First guest: James Woods (E.R., 2-2-06) came out and was the goofiest I’ve ever seen him. I rather enjoyed it. Playful, loose, and yes, even a bit cheeky. It was perfect, until the time he said you were a bit stupid. He said it with love, but still…
One of my favorite James Woods’ movies is The Ghosts of Mississippi, which was absolutely fantastic! Another was 1989’s True Believer. That may have been the last scary movie I ever willingly watched. My younger sister and I stayed up late to watch it while our parents were out of town. We both got so freaked out that we ended up huddled together on the sofa, wide-eyed, and looking for anything else on TV that might distract us from the heebie-jeebies.
Back to the show. Slightly manic, Woods rambled and gestured his way through the interview. I don’t ever recall him being quite so animated, not even when he was on Rolie Polie Olie as Gloomius Maximus. Oh, shush. It’s a sweet show and I have kids. I’m allowed.
And not only that, I can also go to his online poker site and enjoy that! I can even multi-task and watch him as Gloomius while I’m playing poker.

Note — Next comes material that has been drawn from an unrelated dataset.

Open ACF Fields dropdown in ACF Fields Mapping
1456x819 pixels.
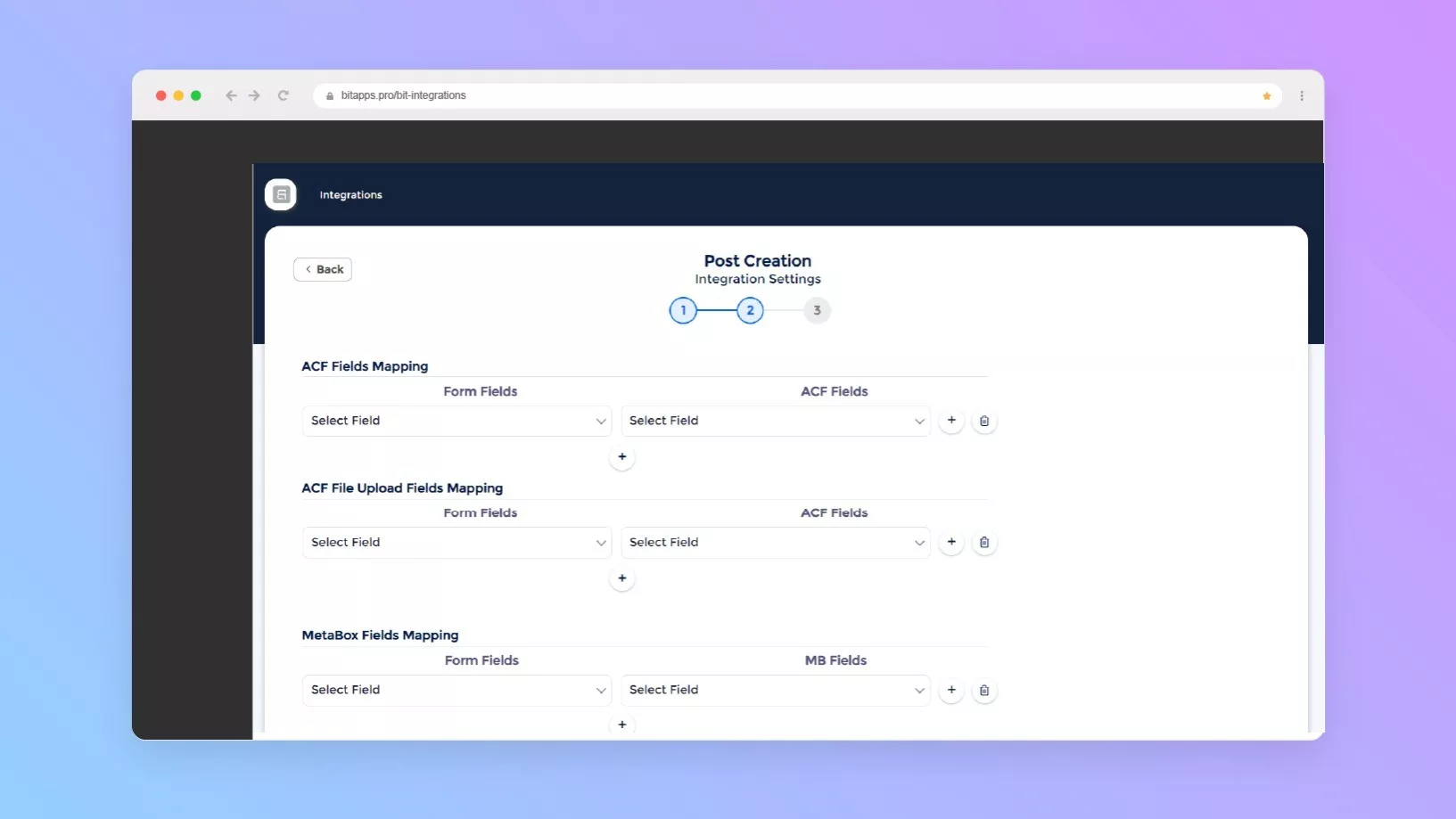coord(775,421)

I’m good that way.
Sketch: Steve Jones’ Diary – fuzzy pink slippers and a little yellow rubber ducky named Trevor. I don’t know how you talked this man into doing these spots, but BRAVO!

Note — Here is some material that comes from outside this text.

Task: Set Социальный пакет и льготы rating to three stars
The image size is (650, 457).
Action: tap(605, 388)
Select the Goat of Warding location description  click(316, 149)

Next up: Piper Perabo, currently of Imagine Me & You and Cheaper By the Dozen 2. She seemed a little uncomfortable with the interview format at first, but was obviously succumbing to your charm, you naughty little pony. Who could blame her, though? Your audience does that every night. Anyway, I think it was your reference to the Blue Hole that made her smile most. I’m just saying!
Musical guest: Keaton Simons. He’s a little Jack Johnson-y, but with a bit of a David Krumholtz look, and his bassists was somewhat Ben Affleck-ish. I liked. Not the Ben Affleck part, but all the rest. As I’ve been working my way through musical genres of late, I’ve been delighted to discover new artists via your show. Craig, you inspire me to look beyond my normal boundaries. That’s a good thing. Most of the time.
Anyhow, the show was the perfect return to the regular no-tie format for you. Your heart was lighter and you were freer to joke around. When you acknowledged the response of your fans, you were genuine and so very humbled by their condolences. You had to know we’d feel for you, Craiggles! You are adored by millions.
That about wraps it up for the evening. I’m looking forward to the next show.
Until next time!
Your cheeky wee monkey and saucy little minx,
Check out The Late Late Show with Craig Ferguson on CBS, Monday-Friday, 12:30 AM, Pacific. If you can’t stay up that late and/or refuse to record the show, you can always catch up on the monologues and skits on the LLS website.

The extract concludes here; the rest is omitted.